ASSIGNMENT: From the records below, please return each line that holds the word "will".

::: EXTRACTED MATERIAL

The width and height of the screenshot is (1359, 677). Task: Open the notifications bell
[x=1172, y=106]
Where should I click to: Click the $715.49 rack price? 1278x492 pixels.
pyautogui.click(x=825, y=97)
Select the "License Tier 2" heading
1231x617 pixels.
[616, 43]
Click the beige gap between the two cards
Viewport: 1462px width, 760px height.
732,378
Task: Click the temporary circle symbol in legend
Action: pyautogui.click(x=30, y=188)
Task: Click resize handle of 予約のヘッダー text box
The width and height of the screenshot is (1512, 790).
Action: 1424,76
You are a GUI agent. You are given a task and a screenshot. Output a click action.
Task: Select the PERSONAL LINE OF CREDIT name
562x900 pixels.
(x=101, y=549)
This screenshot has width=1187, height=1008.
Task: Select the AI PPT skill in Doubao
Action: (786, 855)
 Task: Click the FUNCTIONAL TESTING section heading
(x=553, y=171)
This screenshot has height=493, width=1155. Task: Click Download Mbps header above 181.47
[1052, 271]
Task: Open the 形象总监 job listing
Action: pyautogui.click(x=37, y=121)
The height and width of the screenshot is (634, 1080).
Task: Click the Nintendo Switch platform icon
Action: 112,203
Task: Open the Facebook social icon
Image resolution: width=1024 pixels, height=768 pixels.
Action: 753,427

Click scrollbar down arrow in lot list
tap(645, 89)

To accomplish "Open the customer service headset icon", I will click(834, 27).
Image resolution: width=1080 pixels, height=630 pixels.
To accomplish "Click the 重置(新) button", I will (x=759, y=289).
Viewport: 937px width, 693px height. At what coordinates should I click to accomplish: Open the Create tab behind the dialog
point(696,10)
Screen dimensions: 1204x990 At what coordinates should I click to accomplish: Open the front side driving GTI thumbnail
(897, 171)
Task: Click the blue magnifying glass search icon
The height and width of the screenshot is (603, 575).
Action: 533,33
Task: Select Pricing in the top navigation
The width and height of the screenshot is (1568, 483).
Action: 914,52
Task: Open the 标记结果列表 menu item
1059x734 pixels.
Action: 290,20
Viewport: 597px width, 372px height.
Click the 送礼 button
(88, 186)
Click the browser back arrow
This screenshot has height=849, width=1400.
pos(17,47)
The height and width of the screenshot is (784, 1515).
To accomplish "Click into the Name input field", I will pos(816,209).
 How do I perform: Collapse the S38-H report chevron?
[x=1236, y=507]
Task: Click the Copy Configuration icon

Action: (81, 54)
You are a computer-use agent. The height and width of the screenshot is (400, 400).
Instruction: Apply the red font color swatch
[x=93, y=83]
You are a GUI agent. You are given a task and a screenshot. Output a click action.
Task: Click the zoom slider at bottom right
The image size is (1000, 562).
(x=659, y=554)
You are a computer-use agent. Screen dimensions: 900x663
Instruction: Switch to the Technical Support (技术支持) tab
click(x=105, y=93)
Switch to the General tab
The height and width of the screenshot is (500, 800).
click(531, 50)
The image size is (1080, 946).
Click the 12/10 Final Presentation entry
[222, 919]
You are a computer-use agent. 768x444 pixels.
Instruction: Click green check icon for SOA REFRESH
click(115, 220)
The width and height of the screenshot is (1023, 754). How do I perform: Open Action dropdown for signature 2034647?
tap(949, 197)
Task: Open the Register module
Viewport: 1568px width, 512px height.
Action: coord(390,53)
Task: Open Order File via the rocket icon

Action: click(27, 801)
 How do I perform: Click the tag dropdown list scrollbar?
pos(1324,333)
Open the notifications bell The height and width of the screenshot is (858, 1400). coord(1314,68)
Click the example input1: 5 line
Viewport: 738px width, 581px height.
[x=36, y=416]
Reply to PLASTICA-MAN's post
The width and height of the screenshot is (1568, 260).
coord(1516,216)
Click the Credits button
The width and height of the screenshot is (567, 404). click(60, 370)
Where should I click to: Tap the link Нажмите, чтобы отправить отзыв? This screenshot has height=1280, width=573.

::::::

PROBLEM SOLUTION:
To accomplish "Open the customer service headset icon", I will click(834, 27).
To accomplish "Click the 重置(新) button", I will (x=759, y=289).
To accomplish "Click into the Name input field", I will pos(816,209).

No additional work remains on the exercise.